# United States & Canada Vacations Forums > The Carolinas and Georgia  Travel & Vacations Forum >  >   My riding buddies decided to take me to this place for my birthday dinner ( a few days early )...wow..what a place....in the middle of no where at the top of a mountain...great dinner...everything wa

## MIke R

My riding buddies decided to take me to this place for my birthday dinner ( a few days early )...wow..what a place....in the middle of no where at the top of a mountain...great dinner...everything was superb....great grilled rib eyes....all the sides were excellent...as was the service...beautiful place

Erma, you need to check this out if you already havent


 



how cool is this??..the alphabet, with a message....this was in the overlook gazebo


 


great "lodgey" rooms


 




 



 




the view from our table

----------


## JEK

Super place. Thanks for sharing and Happy Birthday (tomorrow)  :)

----------


## amyb

What a charming place. I am passing it along to my brother, a hunter and fisherman. What town is it in? A

----------


## JEK

Amy, I just did some research on it : http://www.snowbirdlodge.com/

----------


## phil62

Merci, John.  A nice lodge to get lost in while in Georgia.

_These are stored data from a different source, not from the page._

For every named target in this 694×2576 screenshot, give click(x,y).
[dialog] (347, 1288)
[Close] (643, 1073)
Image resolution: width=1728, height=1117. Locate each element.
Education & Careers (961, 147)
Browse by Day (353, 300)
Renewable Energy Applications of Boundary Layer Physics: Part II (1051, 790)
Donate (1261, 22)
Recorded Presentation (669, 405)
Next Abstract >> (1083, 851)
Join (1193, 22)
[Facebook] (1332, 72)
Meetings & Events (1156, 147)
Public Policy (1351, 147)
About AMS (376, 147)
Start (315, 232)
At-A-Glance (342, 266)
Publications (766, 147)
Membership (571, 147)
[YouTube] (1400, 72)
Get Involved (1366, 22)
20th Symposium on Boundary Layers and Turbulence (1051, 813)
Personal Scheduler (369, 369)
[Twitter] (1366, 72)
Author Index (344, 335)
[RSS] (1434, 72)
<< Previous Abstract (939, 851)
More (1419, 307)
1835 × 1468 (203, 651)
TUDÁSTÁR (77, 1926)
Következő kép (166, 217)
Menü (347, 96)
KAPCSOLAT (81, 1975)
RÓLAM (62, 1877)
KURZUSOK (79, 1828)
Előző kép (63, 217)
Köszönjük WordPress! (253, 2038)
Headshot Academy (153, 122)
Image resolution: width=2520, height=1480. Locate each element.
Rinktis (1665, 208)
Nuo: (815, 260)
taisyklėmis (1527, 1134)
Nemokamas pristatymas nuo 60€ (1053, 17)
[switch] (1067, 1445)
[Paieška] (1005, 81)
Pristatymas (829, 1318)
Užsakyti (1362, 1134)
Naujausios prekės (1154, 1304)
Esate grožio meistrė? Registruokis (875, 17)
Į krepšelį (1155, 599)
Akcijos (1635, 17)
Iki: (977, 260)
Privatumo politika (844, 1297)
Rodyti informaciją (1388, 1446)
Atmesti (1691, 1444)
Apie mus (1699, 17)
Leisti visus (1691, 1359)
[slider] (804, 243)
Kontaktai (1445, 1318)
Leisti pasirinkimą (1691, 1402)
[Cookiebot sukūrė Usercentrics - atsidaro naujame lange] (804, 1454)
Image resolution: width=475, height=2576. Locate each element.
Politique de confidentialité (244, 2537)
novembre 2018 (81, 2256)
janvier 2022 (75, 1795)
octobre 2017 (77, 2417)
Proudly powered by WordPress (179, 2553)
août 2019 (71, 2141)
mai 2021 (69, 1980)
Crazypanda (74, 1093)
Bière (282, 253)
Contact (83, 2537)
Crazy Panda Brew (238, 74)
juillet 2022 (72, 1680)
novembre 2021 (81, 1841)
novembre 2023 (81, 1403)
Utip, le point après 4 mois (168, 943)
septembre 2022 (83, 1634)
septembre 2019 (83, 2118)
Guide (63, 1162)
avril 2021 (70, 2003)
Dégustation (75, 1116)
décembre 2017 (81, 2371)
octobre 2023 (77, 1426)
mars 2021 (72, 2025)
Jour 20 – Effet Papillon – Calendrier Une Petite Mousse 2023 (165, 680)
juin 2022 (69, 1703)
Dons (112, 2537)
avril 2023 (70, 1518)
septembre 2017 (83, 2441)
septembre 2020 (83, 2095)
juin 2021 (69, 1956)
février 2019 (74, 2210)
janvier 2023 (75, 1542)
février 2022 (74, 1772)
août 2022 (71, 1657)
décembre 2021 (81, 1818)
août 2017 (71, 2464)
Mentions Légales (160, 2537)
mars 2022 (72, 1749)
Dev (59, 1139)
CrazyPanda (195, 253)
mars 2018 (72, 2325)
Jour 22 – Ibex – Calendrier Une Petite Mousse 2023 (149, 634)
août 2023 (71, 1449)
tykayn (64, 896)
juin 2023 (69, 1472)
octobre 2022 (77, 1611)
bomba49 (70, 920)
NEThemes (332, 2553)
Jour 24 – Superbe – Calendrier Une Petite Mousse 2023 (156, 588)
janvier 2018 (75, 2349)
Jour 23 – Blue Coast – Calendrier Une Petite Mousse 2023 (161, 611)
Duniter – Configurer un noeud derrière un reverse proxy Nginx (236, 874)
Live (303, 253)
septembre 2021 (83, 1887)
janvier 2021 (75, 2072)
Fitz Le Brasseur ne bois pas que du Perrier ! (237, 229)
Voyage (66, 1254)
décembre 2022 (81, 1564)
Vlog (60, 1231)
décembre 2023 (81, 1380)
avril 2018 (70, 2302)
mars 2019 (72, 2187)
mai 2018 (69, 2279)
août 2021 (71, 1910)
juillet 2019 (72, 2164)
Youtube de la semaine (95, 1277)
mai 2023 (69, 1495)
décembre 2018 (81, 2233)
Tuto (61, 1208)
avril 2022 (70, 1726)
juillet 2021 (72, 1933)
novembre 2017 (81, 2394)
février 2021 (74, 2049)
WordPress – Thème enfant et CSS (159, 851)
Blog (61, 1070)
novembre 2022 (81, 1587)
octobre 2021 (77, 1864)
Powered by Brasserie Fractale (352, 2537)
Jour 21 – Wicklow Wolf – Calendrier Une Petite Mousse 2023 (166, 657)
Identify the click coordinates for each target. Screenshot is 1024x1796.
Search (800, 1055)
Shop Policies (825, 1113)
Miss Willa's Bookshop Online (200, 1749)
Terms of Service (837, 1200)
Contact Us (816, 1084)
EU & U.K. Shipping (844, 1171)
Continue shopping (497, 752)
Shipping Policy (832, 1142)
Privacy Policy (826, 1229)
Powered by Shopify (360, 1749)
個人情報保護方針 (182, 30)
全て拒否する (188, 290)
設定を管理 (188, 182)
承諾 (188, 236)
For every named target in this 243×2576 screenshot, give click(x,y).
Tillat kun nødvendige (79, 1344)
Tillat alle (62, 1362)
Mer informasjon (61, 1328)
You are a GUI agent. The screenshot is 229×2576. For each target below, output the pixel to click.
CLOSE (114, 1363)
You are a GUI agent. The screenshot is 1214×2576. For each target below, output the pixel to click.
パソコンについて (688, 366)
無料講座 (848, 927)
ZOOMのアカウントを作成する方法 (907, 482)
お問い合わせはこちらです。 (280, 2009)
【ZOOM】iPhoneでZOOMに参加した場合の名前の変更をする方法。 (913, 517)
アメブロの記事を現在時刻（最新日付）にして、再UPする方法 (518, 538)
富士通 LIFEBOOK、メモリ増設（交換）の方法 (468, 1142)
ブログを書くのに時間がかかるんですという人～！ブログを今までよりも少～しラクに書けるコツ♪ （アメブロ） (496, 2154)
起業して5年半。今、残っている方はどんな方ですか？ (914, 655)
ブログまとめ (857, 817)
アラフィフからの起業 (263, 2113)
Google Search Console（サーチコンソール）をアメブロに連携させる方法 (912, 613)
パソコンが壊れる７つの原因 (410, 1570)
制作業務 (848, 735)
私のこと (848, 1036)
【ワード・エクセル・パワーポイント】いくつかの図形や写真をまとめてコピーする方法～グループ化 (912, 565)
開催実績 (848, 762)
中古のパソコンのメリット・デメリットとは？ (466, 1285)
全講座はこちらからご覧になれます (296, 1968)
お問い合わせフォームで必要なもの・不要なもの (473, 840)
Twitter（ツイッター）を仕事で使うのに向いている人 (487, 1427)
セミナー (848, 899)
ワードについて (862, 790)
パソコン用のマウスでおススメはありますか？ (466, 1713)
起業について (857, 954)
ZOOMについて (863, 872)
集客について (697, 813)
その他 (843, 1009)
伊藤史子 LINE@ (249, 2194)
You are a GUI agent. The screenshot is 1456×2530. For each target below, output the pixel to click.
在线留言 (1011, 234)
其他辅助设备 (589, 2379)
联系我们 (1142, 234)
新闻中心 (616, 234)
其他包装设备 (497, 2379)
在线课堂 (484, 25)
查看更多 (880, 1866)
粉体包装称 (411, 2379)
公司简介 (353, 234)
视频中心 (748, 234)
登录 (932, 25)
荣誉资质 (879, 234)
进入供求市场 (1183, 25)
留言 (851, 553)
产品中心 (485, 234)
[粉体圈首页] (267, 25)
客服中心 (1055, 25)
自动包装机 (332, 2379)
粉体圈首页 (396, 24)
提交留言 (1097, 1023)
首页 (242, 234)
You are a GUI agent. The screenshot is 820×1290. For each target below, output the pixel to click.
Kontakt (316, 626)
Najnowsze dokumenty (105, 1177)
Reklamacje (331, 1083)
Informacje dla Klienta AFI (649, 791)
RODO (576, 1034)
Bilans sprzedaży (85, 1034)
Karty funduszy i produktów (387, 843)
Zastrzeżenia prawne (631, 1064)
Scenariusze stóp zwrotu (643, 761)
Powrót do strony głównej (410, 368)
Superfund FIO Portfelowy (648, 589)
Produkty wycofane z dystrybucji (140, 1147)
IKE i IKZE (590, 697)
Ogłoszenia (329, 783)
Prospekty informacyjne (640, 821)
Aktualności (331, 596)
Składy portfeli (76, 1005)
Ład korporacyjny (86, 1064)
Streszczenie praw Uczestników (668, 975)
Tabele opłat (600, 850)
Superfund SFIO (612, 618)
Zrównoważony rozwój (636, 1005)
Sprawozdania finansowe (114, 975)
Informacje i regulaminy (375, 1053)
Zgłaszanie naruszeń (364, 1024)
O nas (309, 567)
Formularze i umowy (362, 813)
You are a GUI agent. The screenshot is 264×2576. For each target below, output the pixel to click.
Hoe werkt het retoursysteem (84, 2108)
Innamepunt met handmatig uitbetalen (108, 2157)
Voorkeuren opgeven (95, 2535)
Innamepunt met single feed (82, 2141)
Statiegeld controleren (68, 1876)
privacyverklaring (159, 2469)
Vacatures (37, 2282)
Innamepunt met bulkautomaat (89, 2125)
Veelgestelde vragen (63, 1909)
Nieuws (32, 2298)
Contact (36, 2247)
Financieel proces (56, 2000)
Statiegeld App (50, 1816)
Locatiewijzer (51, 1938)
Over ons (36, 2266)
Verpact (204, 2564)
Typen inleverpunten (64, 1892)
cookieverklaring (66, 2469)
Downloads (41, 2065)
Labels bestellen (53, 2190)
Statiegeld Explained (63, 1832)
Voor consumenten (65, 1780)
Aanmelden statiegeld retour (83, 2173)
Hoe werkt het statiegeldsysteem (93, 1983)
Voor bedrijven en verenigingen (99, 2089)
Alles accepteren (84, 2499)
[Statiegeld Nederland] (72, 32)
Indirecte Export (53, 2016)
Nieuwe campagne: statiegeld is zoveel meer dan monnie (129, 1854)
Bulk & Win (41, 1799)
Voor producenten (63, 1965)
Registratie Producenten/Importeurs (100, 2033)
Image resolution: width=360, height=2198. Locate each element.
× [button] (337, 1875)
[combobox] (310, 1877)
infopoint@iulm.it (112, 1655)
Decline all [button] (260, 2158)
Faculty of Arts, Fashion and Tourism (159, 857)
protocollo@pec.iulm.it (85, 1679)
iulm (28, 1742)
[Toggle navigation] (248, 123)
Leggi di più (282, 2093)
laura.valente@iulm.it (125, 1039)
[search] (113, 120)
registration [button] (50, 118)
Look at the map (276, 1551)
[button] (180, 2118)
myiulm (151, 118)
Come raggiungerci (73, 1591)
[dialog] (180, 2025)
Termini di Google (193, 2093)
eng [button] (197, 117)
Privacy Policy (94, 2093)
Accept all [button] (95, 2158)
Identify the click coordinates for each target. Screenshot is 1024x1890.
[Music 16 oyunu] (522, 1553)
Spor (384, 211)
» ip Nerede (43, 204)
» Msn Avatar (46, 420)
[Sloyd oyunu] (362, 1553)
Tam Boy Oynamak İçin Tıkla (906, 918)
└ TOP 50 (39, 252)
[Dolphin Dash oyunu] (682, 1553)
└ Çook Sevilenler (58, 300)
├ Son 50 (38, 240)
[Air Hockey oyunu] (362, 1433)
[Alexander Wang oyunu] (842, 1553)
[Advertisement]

A

----------


## MIke R

there is a romantic get away at that place in my future....just dont know when yet

----------


## Erma

Mike,

This just goes to prove I am right   :Embarrassment:  .  We ride entirely too fast!!!  ...as many times as I have been to that exact area I did not know about the Lodge.  I was thinking the same thing as you...and it could be a great surprise.  Would need to either be really soon or wait until the Fall to enjoy the hot tub at night.

Of course it is a standing joke that I will say "slow down" more times in my life than I could possibly count...Doesn't matter if it is a bike or a car - oh well.  Amy and I were able to tour Madison at the proper pace  :)

Hope your trip home was uneventful.

Oh, and that sign is the BEST!!!!  I love it - wonder if it is possible to get a 'slightly' smaller version???  Anything that promotes xericaping...and of course several other natural favorites of mine :)

----------


## cassidain

Another nice place right down the road. We vacationed here many summers when I was kid (was stilled owned by Alcoa then).

http://www.tapocolodge.com

----------


## MIke R

I stay ten minutes from there on the big lake  with my riding buddy and the people I stay with know them very well..I was just up the road at Snow Bird for my tenth aniversary a few years ago.. just beautiful country

----------